Re: Fw: GCC interpretation of C11 atomics (DR 459)
Torvald, thank you for your output, but I think, this discussion gets a little pointless. There is nothing else I can add since gcc folks are reluctant to this change anyway. In my opinion, there is no compelling reason against such an implementation (it is perfectly fine with the standard, read-only memory is not guaranteed for atomic_load anyway). Even binary compatibility that was mentioned is unlikely to be an issue if implemented as I described. And finally this is something that can actually be useful in practice (at least as far as I can judge from my experience). By the way, this issue was already raised multiple times during last couple of years by different people who actually use it for various real projects (bugs were eventually closed as 'INVALID'). All described challenges are purely technical and can easily be resolved. Moreover, clang/llvm chose this implementation, and it seems very logical and non-confusing to me. It certainly makes sense to expose hardware capabilities through standard interfaces whenever possible.
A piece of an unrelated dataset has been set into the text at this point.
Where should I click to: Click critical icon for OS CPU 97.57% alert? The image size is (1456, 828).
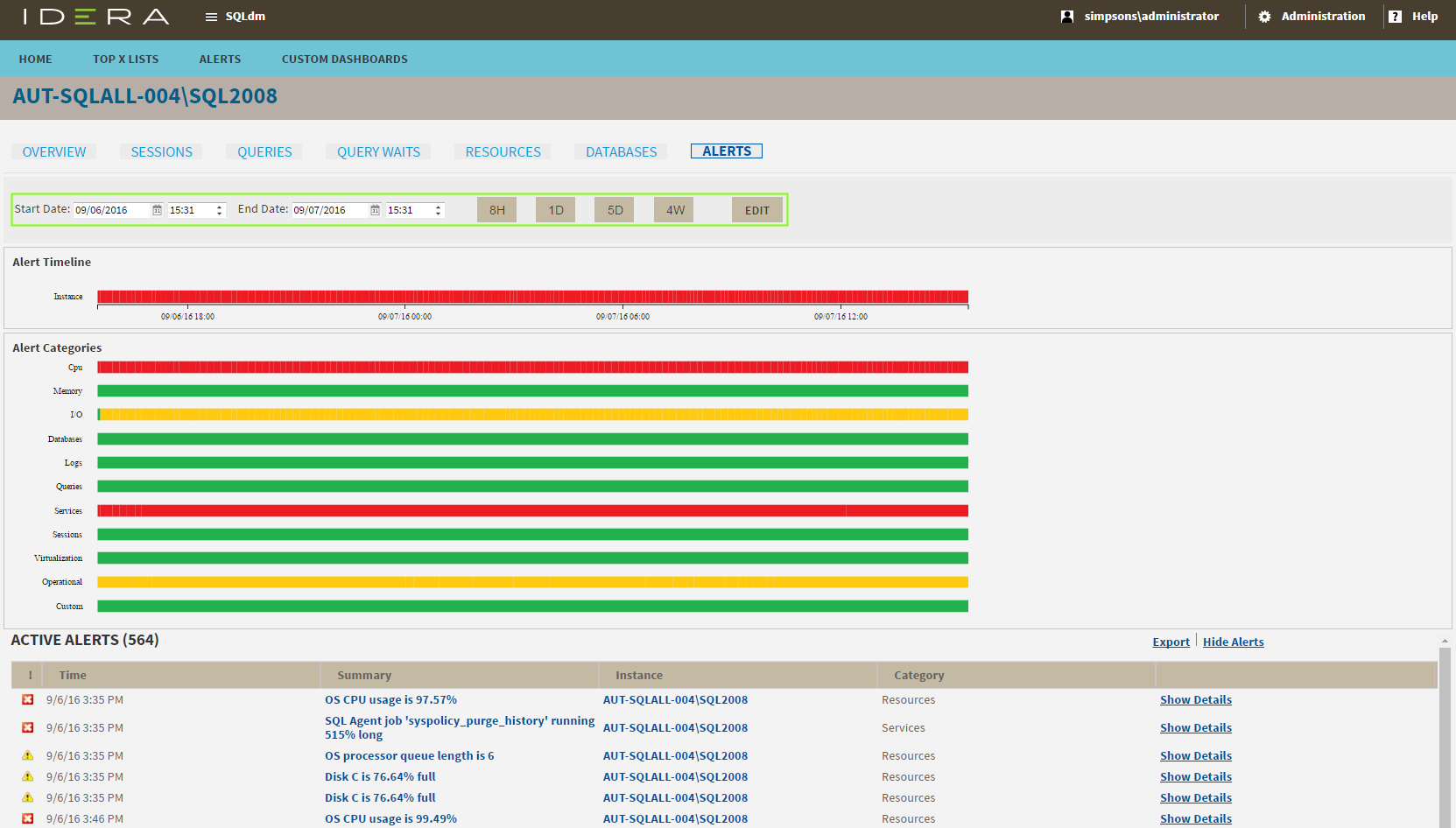(x=28, y=699)
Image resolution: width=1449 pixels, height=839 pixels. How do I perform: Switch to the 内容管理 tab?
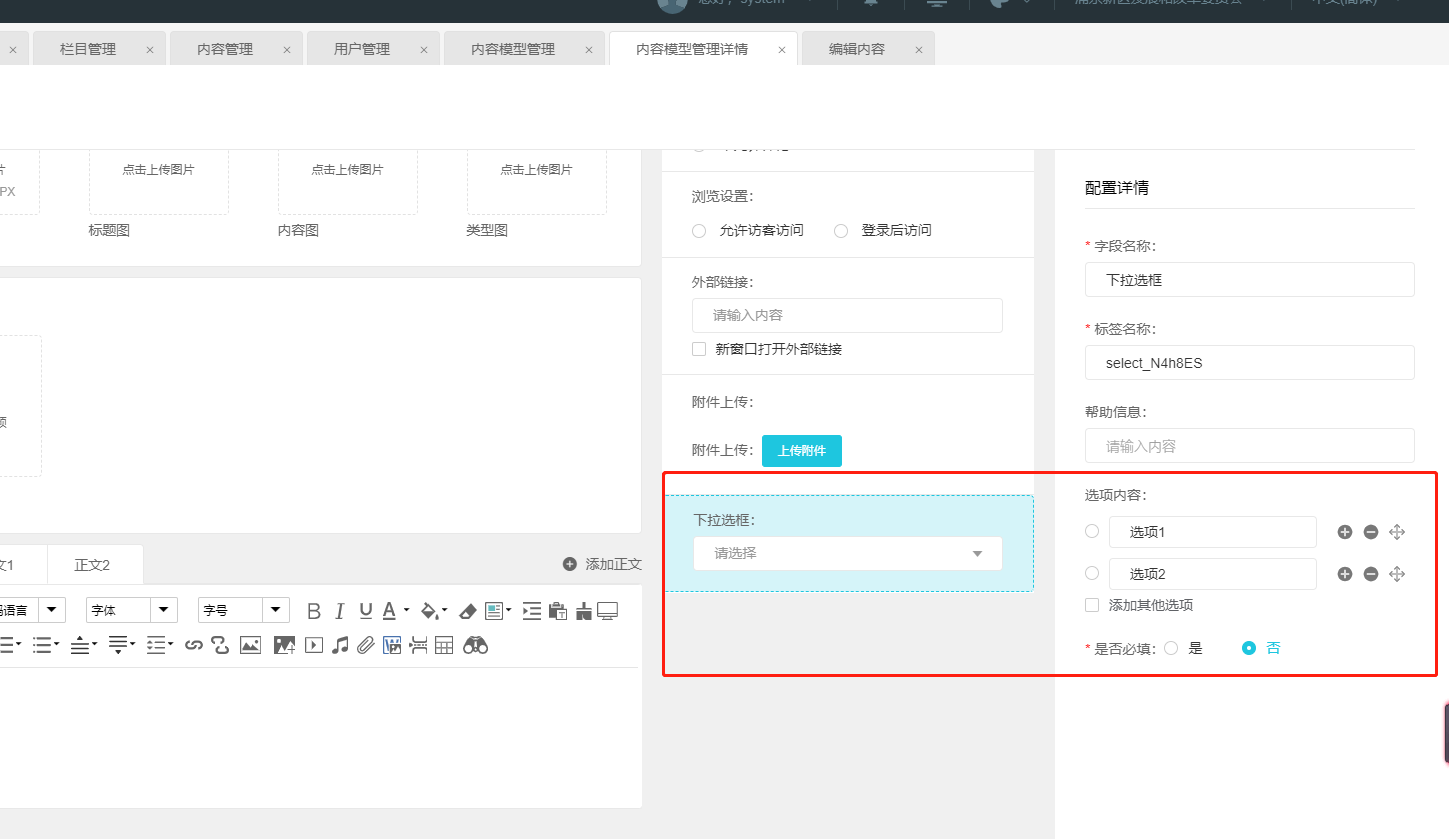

For my projects, I will simply fall back to my own implementation using inline assembly (at least for now) because, unfortunately, it is the only thing that is guaranteed to work outside of clang/llvm in the foreseeable future (__sync functions have some limitations and do not look like an attractive option either, by the way). On Tuesday, February 27, 2018 11:21 AM, Torvald Riegel wrote: On Tue, 2018-02-27 at 13:16 +0000, Ruslan Nikolaev via gcc wrote: > > 3) Torvald pointed out further considerations such as users expecting > > lock-free atomic loads to be faster than stores. > > Is it even true? Is it faster to use some global lock (implemented through > RMW) than a single RMW operation? If you use this global lock, you will not > get loads faster than stores. If GCC declares a type as lock-free, atomic loads on this type will be natively supported through some sort of load instruction. That means they are faster than stores under concurrent accesses, in particular when there are concurrent atomic loads (for all major HW we care about). If there is no natively supported atomic load, GCC will not declare the type to be lock-free. Nobody made statement about performance of locks vs. RMWs.
Re: GCC interpretation of C11 atomics (DR 459)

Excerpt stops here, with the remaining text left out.